I'll be "feeling" some "adults" if you know what I mean. . .MMMMHMMMM.
 
I'm 26. I feel like I'm 36. When you at the upper echelons of rank and responsibility, circumstance and environment force you to act decades older.
 
I'm 19, and I'm....XD.
Do I really have to say it?
I'm like a little kid, but I've been told I'm polite and helpful at times. ^^;
I usually brush those aside. ^^:
 
20, Responsible Adult by day Adolescent by night. I'm kind, responsible, open to wisdom, love to write, and love to think and/or imagine while I'm awake and taking in my surroundings as the day goes by. Meanwhile at night I tend to play video games, drink soda, steal stuff from the fridge, not care about anything in the world even things I should be caring about. (Like money issues.)

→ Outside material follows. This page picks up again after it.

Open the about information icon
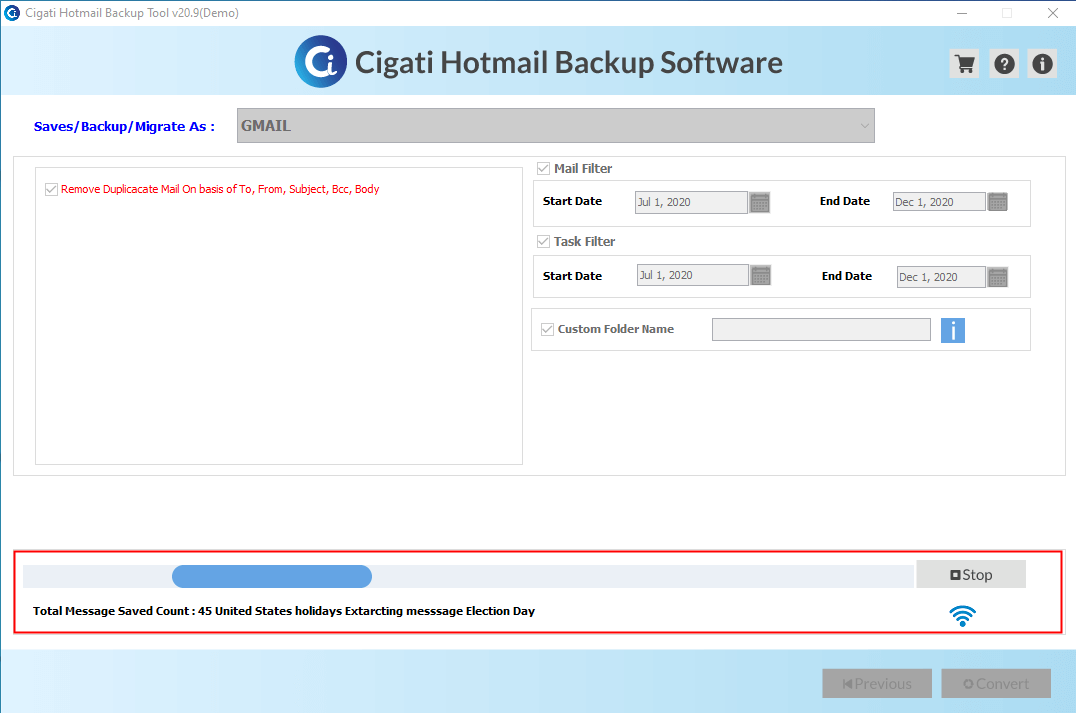This screenshot has height=713, width=1076. [x=1042, y=64]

Really I don't feel any different in age though between the two modes. Throughout the day I appeal to my Super Ego and then at night I get to let my Id have what it wants. A nice exchange right? A responsible one right? *fiddles with legos*
 
I'm still a teenager, but from what I am told, almost no one realizes this fact. I'm not entirely sure what it is exactly, but I've always been mistaken as older than I am in appearance (which is not pleasing, since I'm female and hope to look youthful always) and in my actions. There's never been any line for me to step over, no transition, it's just something I accepted without question or, I think, notice.

As for standards today, they drive me absolutely crazy. People overestimate their children and underestimate them at the same time. People are so convinced that if you tell a two year old girl "phallic" she will instantaneously be set on the path of turning into a slut. As if she really knows or cares what that word means and would derive any meaning from it deeper than she would from the word "octagonal". I'm not encouraging swearing around them at all times, but people seem to think that every adult joke there is in the world will be instantly understood by their children and that they will take it to heart when in reality, that child neither knows nor really cares why the parent is flipping out.
On the other hand, they underestimate them so much as well. If their year old daughter isn't taught at exactly two with her special learning blocks, she will never learn how to do math and she will be a moron her entire life.